• _EXTRACT PROVIDED_:

------------------------------------------------------------------------

# Tier 1 (Entrepreneur) visa 200,000 GBP questions



## claudd97 (Apr 9, 2013)

I have a couple of questions:
1. Should the whole amount of 200,000 GBP be transferred from my personal account to the business account after the business starts to work?
2. Should the investment of 200,000 GBP be made at once, or this amount of money can remain at the business account and be used for the business purposes?
3. Should the whole amount of 200,000 GBP be invested, even if the business requires less? If "yes", then within what period of time the entire investment of 200,000 GBP should be made?


----------



## KayEss (Sep 30, 2013)

claudd97 said:


> I have a couple of questions:
> 1. Should the whole amount of 200,000 GBP be transferred from my personal account to the business account after the business starts to work?
> 2. Should the investment of 200,000 GBP be made at once, or this amount of money can remain at the business account and be used for the business purposes?
> 3. Should the whole amount of 200,000 GBP be invested, even if the business requires less? If "yes", then within what period of time the entire investment of 200,000 GBP should be made?

------------------------------------------------------------------------

• _REQUIRED ACTIONS_:
1) In the forum thread about the Tier 1 Entrepreneur visa, on what date did claudd97 post the questions?
2) Write out part of the Tier 1 Entrepreneur visa thread word for word, starting with "## claudd97 (Apr" and going on through "(Sep 30, 2013)".
3) Carry on the forum thread about the Tier 1 Entrepreneur visa from the point where it stops.

• _DATA_:
------------------------------------------------------------------------

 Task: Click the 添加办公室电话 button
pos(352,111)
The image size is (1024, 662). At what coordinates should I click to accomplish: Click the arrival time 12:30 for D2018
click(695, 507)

------------------------------------------------------------------------

• _REPLIES_:
1) Apr 9, 2013

2)
## claudd97 (Apr 9, 2013)

I have a couple of questions:
1. Should the whole amount of 200,000 GBP be transferred from my personal account to the business account after the business starts to work?
2. Should the investment of 200,000 GBP be made at once, or this amount of money can remain at the business account and be used for the business purposes?
3. Should the whole amount of 200,000 GBP be invested, even if the business requires less? If "yes", then within what period of time the entire investment of 200,000 GBP should be made?


----------



## KayEss (Sep 30, 2013)

3)
Hello, I know it's late, but still I would like to answer.

1. Money should be in your account or your partners account because Visa will be on your name and not on your business name. If you have a joint account, you should be the main account holder.

2. You will get a period of 3 years and 4 months to invest GBP 200,000.

3. You have to show the investment of 200,000 within the above mentioned period, it doesn't matter you invest in one go or several.

Hope I was able to clarify your doubt, thanks!


----------



## nyclon (Apr 3, 2011)

This post is nearly a year old.


----------



## KayEss (Sep 30, 2013)

nyclon said:


> This post is nearly a year old.


I have posted the latest, would appreciate if you could help!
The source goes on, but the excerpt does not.